__PROBLEM REQUIREMENTS__: Only certain lines below are wanted: those starting at the line containing "Viewport: 600px width, 600px" and ending at the line containing "You are a computer-use agent. The height", both included, each retyped exactly.

Saved entries
********

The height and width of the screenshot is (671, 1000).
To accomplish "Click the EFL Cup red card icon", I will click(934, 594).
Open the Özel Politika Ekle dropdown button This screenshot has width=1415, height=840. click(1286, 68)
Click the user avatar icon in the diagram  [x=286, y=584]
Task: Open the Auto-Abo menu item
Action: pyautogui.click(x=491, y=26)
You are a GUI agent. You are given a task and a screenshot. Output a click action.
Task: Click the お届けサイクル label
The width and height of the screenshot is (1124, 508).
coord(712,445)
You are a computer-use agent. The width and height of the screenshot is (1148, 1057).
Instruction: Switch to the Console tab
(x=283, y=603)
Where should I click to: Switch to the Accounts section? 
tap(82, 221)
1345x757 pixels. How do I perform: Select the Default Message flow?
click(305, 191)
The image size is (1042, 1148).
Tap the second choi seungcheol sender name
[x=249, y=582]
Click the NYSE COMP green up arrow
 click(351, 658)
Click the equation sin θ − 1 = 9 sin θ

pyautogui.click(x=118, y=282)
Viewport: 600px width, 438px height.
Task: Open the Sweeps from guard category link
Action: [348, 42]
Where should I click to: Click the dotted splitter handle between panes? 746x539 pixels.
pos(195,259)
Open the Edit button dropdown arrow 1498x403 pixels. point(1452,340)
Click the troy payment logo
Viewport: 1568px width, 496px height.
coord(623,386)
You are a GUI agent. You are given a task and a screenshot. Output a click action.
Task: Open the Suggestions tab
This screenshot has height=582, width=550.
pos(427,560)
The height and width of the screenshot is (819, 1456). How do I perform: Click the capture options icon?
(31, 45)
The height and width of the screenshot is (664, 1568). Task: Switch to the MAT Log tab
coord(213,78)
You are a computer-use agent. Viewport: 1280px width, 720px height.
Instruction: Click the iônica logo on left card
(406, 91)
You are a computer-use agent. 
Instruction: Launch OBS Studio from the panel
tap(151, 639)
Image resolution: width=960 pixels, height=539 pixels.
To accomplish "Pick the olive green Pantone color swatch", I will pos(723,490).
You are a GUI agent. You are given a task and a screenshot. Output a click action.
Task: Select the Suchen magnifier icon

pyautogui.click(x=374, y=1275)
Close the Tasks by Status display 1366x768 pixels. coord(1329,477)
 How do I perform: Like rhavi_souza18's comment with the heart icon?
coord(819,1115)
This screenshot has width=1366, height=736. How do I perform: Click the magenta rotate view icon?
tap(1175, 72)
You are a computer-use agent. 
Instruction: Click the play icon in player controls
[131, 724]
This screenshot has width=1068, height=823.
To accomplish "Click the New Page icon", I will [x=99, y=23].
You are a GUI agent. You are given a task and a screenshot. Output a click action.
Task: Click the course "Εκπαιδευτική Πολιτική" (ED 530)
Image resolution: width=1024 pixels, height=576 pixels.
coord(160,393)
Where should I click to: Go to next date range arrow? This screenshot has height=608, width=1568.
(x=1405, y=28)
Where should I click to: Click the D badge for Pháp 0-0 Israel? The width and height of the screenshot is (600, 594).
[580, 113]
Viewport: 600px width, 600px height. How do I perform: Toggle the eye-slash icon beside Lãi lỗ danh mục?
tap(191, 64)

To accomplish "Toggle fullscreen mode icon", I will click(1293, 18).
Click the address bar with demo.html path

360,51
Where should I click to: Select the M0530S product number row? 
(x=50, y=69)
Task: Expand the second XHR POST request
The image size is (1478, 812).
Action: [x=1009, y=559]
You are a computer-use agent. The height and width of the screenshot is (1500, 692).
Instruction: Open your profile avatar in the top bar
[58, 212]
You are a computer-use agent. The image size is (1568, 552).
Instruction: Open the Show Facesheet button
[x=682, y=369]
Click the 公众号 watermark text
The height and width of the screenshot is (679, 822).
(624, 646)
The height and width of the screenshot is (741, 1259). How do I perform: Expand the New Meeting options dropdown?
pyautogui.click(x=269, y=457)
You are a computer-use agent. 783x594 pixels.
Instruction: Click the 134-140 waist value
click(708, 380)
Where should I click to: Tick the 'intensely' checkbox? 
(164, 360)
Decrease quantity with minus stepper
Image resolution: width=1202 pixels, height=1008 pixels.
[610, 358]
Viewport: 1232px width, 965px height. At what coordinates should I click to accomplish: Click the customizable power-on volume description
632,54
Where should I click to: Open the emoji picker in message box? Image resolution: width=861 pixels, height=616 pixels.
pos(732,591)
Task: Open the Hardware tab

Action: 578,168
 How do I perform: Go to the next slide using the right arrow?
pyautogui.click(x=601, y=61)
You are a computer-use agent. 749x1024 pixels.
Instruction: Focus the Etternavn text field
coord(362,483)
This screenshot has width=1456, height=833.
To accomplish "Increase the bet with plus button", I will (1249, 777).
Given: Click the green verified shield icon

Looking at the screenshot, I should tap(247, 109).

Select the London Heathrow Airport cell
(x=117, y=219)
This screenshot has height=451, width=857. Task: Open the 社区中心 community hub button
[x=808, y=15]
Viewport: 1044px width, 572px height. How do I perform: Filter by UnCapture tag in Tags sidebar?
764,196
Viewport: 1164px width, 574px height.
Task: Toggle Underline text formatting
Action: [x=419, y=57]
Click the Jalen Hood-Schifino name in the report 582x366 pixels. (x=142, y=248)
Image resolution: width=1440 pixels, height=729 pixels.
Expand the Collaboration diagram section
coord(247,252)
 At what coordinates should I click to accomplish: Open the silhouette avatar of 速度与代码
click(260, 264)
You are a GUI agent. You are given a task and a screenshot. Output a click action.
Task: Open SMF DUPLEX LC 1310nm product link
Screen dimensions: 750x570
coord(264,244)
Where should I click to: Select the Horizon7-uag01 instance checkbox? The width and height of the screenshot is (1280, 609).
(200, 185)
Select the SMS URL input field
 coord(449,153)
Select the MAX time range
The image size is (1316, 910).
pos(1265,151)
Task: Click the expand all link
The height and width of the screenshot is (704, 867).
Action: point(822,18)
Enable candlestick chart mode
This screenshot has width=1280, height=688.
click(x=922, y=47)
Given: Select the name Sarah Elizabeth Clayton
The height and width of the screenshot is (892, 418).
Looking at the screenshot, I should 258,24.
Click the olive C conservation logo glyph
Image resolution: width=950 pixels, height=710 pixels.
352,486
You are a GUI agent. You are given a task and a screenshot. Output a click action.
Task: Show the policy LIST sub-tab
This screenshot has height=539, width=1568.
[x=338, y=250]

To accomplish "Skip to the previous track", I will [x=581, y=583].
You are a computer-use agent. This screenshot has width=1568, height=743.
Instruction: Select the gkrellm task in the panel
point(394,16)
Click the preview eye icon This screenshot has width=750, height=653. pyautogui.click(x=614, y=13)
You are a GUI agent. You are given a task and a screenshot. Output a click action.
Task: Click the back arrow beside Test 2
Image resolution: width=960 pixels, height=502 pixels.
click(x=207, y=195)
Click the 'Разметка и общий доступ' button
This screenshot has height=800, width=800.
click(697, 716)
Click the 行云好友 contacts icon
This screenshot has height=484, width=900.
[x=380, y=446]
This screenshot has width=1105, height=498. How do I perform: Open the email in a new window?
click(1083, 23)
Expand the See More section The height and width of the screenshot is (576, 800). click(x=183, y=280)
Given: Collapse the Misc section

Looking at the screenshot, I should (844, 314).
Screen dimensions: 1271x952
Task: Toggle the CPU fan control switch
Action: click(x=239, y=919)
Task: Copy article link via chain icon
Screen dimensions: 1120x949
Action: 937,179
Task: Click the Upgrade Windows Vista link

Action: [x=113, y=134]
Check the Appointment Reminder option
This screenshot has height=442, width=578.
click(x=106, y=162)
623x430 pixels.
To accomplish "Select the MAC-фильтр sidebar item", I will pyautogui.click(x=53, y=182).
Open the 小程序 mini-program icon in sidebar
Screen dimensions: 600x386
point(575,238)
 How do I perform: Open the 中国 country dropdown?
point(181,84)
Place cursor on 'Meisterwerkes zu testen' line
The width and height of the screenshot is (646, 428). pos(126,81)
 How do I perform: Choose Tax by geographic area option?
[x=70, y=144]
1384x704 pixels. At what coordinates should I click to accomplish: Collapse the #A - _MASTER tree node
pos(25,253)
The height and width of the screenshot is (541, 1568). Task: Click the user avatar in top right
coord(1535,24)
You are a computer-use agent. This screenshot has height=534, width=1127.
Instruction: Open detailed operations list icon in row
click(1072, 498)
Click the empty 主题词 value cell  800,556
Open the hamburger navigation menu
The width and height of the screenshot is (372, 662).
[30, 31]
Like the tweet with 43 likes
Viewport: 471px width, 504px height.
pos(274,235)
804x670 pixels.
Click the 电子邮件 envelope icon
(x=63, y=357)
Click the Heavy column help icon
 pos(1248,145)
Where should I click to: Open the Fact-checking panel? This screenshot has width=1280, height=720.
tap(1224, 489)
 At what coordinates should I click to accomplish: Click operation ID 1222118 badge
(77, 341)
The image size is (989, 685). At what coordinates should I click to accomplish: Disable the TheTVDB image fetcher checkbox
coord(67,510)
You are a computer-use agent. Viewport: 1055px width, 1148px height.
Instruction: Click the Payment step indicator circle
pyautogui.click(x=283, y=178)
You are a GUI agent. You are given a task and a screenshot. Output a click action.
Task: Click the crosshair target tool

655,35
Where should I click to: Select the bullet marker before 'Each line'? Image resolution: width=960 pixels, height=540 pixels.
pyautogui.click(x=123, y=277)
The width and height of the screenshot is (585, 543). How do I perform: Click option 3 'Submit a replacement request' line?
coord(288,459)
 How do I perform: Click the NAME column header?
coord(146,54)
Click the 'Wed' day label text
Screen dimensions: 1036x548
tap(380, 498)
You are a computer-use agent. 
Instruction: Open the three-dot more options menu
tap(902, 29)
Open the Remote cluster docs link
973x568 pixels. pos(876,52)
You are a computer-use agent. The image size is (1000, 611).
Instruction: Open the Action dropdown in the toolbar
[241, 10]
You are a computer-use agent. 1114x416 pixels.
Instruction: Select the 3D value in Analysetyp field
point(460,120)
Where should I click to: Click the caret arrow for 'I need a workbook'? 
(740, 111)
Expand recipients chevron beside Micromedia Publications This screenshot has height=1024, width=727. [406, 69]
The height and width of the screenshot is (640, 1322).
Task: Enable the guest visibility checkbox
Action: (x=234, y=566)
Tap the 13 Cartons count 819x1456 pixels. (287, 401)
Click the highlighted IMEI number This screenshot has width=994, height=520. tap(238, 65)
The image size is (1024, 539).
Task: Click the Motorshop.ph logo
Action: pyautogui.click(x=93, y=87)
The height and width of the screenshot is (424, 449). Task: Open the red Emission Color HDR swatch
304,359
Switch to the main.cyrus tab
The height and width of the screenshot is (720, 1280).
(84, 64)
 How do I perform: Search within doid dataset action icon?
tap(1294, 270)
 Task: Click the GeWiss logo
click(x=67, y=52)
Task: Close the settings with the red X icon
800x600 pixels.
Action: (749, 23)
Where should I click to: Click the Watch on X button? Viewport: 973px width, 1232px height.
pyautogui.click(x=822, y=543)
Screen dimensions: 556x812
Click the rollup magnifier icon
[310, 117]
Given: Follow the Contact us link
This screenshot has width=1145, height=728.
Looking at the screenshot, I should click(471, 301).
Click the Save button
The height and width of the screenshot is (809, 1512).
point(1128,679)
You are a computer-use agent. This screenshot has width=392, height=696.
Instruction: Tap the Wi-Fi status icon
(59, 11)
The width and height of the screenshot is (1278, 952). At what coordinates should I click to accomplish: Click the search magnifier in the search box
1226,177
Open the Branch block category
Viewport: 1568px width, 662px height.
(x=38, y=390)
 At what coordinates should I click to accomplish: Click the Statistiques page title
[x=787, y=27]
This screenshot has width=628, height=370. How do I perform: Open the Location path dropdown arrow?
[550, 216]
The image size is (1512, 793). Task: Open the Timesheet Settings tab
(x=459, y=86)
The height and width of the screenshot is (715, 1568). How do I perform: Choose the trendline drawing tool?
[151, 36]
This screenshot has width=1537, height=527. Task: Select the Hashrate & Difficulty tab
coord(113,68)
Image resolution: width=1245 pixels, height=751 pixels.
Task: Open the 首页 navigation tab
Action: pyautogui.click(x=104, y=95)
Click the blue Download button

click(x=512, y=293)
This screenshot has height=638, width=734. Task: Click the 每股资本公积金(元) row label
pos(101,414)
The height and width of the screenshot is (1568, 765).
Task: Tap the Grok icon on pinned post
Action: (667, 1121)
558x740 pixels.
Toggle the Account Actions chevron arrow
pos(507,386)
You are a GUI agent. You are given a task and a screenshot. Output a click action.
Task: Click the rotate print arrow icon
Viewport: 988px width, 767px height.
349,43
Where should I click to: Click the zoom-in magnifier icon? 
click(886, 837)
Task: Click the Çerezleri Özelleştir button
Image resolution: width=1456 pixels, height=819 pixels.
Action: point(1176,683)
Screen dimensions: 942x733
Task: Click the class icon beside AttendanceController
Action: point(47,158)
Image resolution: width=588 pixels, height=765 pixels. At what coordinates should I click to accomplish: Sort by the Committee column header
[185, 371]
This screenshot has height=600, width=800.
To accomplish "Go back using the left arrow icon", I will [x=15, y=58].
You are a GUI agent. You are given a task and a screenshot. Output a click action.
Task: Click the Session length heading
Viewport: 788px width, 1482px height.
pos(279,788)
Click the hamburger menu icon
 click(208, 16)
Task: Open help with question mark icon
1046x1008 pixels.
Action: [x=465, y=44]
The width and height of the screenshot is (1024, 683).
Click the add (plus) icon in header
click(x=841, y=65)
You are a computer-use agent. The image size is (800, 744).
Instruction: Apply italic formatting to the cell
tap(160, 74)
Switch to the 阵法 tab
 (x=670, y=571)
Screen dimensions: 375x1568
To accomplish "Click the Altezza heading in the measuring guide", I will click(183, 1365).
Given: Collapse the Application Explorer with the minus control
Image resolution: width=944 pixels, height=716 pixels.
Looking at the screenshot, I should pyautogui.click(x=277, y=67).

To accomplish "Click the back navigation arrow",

********

__RESPONSE AREA__:
Viewport: 600px width, 600px height. How do I perform: Toggle the eye-slash icon beside Lãi lỗ danh mục?
tap(191, 64)

To accomplish "Toggle fullscreen mode icon", I will click(1293, 18).
Click the address bar with demo.html path

360,51
Where should I click to: Select the M0530S product number row? 
(x=50, y=69)
Task: Expand the second XHR POST request
The image size is (1478, 812).
Action: [x=1009, y=559]
You are a computer-use agent. The height and width of the screenshot is (1500, 692).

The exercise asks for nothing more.